McWhorter is wrong when she calls for addressing bigotry "masked as 'morality,' and breaking 'the code of the Republicans' fraudulent claims on piety.'" Piety is dutifulness in religion and in the case of homosexuality, that dutifulness calls for total rejection of gays. There is absolutely nothing more to be said on the subject that hasn't already been overstated.
Where we do agree, however, is that the "moral terrain we should all stake and reform is ...MTV-land." But McWhorter overlooks the fact that it is the far right who are on record as objecting to the "outrage of Britney," Paris Hilton, and the Dixie Chicks. And it is the Democrats who encourage and support the likes of Michael Moore and Whoopee Goldberg. McWhorter selects Fox reality shows, of course, ignoring Bravo (NBC's affiliate) with its "Queer Eye" and other offenses. "Trading Spouses" is another network abomination and nearly all the reality shows reek with disgusting and disrespectful behavior in which women, especially, are exploited.
But now we come to the crux of the entire matter and that is this writer's total lack of comprehension of what the war against terror is all about. "Then again," she writes after wondering why Carl Rove hasn't already taken up arms against reality TV, "the President's men may be inhibited by the fact that our grotesque trash culture, along with our freedom, is what the terrorists hate." That's not what they hate. They hate that we are not Muslims. Since we aren't, we are, by definition, infidels. They could care less about our freedom or our culture. They hate us because we are not them. That's pretty basic.
If we were hated because of TV, our moral-less society, or our freedom we could appease the terrorists by giving up those things. But we are hated simply because we exist. There is no way to appease them. The only thing they understand is "eye for an eye." There's a good reason why the Spanish and the Australians suffered terrorist attacks but all we got from Bin Laden was a video tape before our elections.

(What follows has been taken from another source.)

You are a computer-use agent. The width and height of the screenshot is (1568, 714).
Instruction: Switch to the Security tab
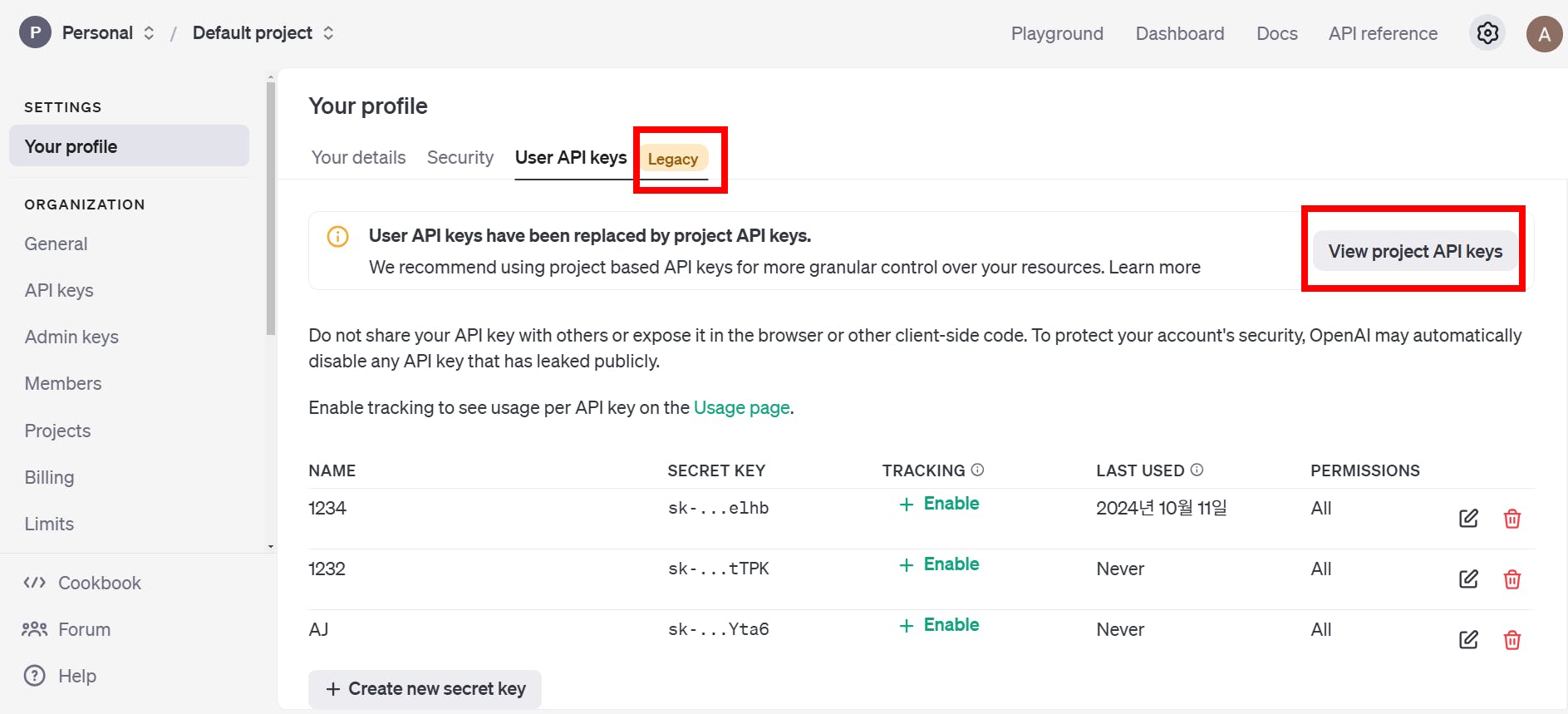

But Diane's original premise is wrong from the outset. Americans don't hate Democrats. They just don't appreciate the candidates Democrats give us. Kerry was a traitor to his country back in the '70s when he met with the Viet Cong in Paris while the war was still raging. According to Article 14, Section 3 of the Bill of Rights, he has no right to serve in Congress, much less run for President. Kerry was saved from examination of that premise by Richard Nixon, who nixed a suggested investigation of the issue because did not want another inflammatory problem at the time. Too bad, it would have saved us a lot of unnecessary trouble recently.
Al Gore was a dumb opportunist; John Kerry is a liar. The Democrats need to get rid of Terry McAuliffe, James Carville, Nancy Pelosi, the Clintons, and all the other shady characters and vow to come clean. Until they do so, they don't deserve the respect -- or the votes -- of the American people.